探し物(2)
ガードレールを乗り越えて、植え込みに転がり落ちる様に入り、生い茂る草をむしり取り何かを探していた。
何を探しているのか解らないまま、一緒になって植え込みに入って探した。
「ない・・・ ない・・・ 」
草や土で全身ドロドロになりながら、擦りキズもあっちこっちに作り血が流れているのも、無視して、一心不乱で探し続けている。
そんな姿を見ている内に、不気味思えた彼女が可哀想に思えて来た。
延々探している内に、道路から見ていた野次馬の人の姿も無くなっている。
もう無いのではと、諦めて帰ろうかと思った時に、悲鳴のような声が響いた・・・
「あった! あった!」
ボロボロになった手で、大事そうに両手で抱え込んで、別人の様な穏やかな顔で涙を流している。
ここから出ようと、彼女に近寄ると座り込んだまま、意識を失っていた。
疲れ切っていた体を鞭打って、彼女を抱えて植え込みを出たると、道路の向こうに花束を持って、涙ぐんでいる高校生が3人立っている。

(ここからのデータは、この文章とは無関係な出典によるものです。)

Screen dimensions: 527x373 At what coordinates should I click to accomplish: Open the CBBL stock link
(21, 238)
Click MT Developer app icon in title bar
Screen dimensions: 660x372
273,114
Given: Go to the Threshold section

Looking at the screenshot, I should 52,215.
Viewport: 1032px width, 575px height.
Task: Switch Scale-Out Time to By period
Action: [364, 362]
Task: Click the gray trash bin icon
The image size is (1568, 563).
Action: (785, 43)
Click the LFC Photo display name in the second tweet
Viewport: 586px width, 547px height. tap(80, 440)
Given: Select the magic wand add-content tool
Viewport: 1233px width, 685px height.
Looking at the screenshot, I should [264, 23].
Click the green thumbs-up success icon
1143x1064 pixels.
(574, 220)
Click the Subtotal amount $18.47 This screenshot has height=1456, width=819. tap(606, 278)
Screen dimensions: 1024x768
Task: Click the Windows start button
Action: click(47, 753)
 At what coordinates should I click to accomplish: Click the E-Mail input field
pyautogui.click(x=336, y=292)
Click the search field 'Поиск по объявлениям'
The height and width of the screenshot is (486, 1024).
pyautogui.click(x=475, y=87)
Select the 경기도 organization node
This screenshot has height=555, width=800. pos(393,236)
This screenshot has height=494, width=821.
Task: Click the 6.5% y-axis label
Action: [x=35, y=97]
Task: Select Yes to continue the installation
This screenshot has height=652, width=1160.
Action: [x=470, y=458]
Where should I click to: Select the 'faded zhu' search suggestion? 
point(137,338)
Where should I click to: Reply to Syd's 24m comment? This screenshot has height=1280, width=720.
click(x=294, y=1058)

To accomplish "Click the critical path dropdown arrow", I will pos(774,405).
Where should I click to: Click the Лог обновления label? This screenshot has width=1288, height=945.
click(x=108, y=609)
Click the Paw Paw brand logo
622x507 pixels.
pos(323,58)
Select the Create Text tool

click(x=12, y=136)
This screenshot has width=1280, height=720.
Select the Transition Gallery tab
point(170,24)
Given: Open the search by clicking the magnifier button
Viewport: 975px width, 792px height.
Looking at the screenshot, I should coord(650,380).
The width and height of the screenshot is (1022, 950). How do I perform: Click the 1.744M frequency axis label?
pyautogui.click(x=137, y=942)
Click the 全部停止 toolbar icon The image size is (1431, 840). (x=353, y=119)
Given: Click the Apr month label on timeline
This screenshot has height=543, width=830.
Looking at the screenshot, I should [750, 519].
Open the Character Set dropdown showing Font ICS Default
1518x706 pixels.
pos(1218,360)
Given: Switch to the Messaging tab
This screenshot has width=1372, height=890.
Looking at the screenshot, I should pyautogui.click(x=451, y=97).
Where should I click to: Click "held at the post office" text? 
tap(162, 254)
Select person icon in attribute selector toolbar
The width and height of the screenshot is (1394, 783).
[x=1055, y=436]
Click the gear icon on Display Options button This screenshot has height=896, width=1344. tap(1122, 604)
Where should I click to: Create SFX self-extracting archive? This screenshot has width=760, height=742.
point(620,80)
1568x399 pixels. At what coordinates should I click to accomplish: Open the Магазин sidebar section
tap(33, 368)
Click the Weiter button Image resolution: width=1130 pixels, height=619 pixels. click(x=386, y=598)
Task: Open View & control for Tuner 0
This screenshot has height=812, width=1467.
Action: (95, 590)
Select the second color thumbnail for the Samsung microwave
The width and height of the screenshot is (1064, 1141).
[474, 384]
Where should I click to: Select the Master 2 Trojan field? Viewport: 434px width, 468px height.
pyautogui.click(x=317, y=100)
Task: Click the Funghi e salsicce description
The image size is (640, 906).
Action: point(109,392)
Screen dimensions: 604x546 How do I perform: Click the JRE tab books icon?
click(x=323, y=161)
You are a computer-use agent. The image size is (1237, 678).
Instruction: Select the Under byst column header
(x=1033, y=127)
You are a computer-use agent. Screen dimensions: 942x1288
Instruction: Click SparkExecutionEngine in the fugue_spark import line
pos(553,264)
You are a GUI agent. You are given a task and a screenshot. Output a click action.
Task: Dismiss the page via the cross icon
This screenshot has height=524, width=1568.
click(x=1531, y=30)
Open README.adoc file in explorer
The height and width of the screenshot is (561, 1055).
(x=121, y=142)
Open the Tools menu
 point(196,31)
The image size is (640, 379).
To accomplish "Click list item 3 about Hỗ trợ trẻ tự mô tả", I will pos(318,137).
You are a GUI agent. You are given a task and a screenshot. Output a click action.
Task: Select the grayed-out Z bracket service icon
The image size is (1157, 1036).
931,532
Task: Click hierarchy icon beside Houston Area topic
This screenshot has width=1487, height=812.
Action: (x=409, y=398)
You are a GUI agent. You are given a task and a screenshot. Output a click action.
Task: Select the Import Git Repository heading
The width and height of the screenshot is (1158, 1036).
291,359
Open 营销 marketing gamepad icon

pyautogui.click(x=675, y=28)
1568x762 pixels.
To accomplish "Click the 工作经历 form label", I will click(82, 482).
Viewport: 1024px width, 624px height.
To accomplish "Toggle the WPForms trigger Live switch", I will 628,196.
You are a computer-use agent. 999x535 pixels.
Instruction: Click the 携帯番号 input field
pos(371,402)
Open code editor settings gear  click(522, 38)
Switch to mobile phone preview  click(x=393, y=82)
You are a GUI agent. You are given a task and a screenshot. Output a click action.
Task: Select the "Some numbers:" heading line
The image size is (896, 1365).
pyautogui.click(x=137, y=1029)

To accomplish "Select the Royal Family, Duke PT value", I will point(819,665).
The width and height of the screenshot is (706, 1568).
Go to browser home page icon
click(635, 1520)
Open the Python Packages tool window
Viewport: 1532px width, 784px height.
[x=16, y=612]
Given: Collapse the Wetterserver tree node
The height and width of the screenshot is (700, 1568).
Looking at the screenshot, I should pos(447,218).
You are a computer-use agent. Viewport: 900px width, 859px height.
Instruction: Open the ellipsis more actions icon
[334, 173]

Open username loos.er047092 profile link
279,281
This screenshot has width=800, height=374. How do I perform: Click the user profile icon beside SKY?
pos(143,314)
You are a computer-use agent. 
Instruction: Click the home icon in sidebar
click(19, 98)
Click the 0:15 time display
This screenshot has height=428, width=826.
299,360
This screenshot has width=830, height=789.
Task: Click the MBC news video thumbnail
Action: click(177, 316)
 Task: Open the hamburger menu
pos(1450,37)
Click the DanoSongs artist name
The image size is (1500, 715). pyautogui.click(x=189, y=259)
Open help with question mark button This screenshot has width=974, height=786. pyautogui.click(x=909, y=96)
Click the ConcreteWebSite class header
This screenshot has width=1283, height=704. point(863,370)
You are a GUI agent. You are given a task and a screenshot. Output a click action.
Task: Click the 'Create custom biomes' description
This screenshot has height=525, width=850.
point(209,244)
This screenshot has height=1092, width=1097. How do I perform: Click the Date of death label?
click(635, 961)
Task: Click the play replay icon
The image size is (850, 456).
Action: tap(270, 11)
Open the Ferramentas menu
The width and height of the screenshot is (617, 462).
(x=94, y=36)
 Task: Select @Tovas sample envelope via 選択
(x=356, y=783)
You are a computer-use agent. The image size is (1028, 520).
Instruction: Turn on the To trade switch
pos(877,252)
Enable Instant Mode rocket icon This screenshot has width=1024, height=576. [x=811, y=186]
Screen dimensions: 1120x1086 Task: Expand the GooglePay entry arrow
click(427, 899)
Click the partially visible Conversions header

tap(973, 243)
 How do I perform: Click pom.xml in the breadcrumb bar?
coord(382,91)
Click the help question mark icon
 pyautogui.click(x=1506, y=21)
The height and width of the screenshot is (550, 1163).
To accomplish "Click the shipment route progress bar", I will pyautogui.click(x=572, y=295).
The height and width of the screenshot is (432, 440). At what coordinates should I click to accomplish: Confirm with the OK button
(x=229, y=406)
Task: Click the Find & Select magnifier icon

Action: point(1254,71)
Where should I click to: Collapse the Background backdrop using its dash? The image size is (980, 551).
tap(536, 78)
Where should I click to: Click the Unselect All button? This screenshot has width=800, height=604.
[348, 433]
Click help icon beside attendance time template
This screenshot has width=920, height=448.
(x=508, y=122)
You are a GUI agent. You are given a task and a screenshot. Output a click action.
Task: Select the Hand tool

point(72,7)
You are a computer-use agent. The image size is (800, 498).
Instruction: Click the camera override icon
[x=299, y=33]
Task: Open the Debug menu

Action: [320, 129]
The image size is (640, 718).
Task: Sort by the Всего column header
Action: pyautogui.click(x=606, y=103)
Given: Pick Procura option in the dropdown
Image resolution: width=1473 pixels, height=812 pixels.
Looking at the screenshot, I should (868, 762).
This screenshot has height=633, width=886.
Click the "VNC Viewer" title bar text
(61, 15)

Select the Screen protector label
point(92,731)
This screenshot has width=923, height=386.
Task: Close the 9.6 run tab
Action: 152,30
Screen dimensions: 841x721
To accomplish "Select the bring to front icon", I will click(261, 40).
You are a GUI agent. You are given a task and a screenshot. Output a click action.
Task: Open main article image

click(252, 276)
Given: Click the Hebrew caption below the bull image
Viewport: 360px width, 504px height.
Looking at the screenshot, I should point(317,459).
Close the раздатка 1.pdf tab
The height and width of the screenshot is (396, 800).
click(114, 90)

そのまま、行こうとしたら、失くさない様にポケットに入れていた、彼女が探していた物を落としてしまった。
「それ!何処に有ったのですか?」
持っていた花束を落として、やさしく落としてしまった物を拾い高校生たちは泣き崩れる。
「あの・・・ それって・・・?」
「この前の事故で亡くなった友達のなんです。あの子が大事にしていたのですが、見つからなくて・・・」
ようやく、探し物は持ち主の仏前に供えられたそうです。